*Permintaan tertulis*. Salin seluruh petikan teks tentang KH. Hasyim Asy’ari dan Resolusi Jihad kata demi kata, tanpa mengubah apa pun.

*Petikan teks*.
= = = = = = =

KH. Hasyim Asy’ari, Sang Pencetus Resolusi Jihad
Lahirnya Resolusi Jihad
bermula dari keinginan Presiden Soekarno untuk meminta fatwa kepada KH. Hasyim
Asy’ari mengenai hukum membela tanah air dari ancaman kekuatan asing. Kemudian Presiden
Soekarno mengirimkan utusan khusus kepada KH. Hasyim Asy’ari.
KH. Hasyim tidak
langsung menjawab permintaan Presiden Soekarno, tetapi beliau memanggil Kyai
Wahab Hasbullah, Kyai Bisri Syamsuri, dan para kyai se-Jawa dan Madura untuk
bermusyawarah. Sidang dilakukan pada tanggal 21–22 Oktober 1945 di kantor PBNU
Surabaya. Pertemuan tersebut juga dihadiri oleh panglima Hizbullah, Zainal
Arifin. Akhirnya para Kyai bersepakat untuk mengeluarkan Resolusi Jihad.

= = = = = = =

*Informasi yang disediakan*.
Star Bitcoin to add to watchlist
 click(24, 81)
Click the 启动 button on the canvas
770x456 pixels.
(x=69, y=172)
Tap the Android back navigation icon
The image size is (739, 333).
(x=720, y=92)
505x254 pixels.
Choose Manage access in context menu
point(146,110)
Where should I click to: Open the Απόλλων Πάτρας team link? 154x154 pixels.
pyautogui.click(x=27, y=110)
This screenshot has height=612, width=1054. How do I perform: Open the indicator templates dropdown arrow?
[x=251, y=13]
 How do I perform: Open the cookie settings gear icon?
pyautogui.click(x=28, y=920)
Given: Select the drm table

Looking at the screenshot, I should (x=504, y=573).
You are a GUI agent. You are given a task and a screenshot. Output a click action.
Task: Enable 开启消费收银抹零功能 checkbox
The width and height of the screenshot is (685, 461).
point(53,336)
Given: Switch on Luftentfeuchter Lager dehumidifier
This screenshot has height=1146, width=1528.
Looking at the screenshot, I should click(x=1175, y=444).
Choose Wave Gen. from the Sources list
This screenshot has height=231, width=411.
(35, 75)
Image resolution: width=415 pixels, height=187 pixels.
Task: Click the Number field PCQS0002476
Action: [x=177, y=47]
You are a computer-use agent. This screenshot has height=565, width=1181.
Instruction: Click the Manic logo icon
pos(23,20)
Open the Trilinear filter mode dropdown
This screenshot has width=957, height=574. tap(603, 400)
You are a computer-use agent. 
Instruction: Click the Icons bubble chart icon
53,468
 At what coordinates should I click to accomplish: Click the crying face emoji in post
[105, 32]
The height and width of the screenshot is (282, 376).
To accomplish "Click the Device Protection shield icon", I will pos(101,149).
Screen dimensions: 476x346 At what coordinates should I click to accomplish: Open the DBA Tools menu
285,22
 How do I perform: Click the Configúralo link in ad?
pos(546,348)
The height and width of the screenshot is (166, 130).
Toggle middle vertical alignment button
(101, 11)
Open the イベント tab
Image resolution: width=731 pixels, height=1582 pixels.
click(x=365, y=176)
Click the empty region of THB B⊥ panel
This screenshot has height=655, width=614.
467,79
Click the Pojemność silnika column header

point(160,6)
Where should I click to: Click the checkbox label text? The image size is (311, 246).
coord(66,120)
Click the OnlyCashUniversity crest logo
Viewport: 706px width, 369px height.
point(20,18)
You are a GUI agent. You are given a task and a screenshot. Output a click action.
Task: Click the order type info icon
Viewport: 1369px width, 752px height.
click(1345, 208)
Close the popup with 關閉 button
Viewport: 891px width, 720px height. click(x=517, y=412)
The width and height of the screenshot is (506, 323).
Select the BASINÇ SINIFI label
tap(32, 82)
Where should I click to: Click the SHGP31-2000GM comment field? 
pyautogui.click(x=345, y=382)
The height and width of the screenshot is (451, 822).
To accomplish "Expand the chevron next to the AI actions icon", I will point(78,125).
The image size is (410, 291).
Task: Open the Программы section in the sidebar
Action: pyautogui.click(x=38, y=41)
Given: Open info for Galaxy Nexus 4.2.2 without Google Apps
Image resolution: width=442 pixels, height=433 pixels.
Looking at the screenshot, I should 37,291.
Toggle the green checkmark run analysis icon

= = = = = = =

*Jawaban*.
KH. Hasyim Asy’ari, Sang Pencetus Resolusi Jihad
Lahirnya Resolusi Jihad
bermula dari keinginan Presiden Soekarno untuk meminta fatwa kepada KH. Hasyim
Asy’ari mengenai hukum membela tanah air dari ancaman kekuatan asing. Kemudian Presiden
Soekarno mengirimkan utusan khusus kepada KH. Hasyim Asy’ari.
KH. Hasyim tidak
langsung menjawab permintaan Presiden Soekarno, tetapi beliau memanggil Kyai
Wahab Hasbullah, Kyai Bisri Syamsuri, dan para kyai se-Jawa dan Madura untuk
bermusyawarah. Sidang dilakukan pada tanggal 21–22 Oktober 1945 di kantor PBNU
Surabaya. Pertemuan tersebut juga dihadiri oleh panglima Hizbullah, Zainal
Arifin. Akhirnya para Kyai bersepakat untuk mengeluarkan Resolusi Jihad.